Start of Provided records

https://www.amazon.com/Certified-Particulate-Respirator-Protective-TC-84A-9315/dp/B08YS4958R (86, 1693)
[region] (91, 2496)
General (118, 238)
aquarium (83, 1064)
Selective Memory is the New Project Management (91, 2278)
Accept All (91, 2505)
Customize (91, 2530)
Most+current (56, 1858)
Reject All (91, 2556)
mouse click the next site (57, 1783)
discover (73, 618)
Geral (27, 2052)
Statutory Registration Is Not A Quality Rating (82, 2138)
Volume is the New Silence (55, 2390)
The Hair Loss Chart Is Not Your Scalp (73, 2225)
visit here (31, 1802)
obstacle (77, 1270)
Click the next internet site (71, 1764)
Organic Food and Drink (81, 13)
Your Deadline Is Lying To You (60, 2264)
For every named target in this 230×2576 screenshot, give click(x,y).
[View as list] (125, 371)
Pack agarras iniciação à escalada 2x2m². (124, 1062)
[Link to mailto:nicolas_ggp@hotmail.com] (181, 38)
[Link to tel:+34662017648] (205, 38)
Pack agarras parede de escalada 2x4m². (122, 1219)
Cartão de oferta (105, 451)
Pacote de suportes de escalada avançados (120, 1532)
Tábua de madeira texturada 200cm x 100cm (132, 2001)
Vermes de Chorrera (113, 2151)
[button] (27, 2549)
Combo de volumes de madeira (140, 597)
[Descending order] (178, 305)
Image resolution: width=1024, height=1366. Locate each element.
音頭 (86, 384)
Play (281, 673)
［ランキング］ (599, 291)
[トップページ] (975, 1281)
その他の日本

End of Provided records

Required work —
Give an exact reproduction of the lines from the one with "[Link to mailto:nicolas_ggp@hotmail.com]" to the final line of the entries, including both.

Output below —
[Link to mailto:nicolas_ggp@hotmail.com] (181, 38)
[Link to tel:+34662017648] (205, 38)
Pack agarras parede de escalada 2x4m². (122, 1219)
Cartão de oferta (105, 451)
Pacote de suportes de escalada avançados (120, 1532)
Tábua de madeira texturada 200cm x 100cm (132, 2001)
Vermes de Chorrera (113, 2151)
[button] (27, 2549)
Combo de volumes de madeira (140, 597)
[Descending order] (178, 305)
Image resolution: width=1024, height=1366. Locate each element.
音頭 (86, 384)
Play (281, 673)
［ランキング］ (599, 291)
[トップページ] (975, 1281)
その他の日本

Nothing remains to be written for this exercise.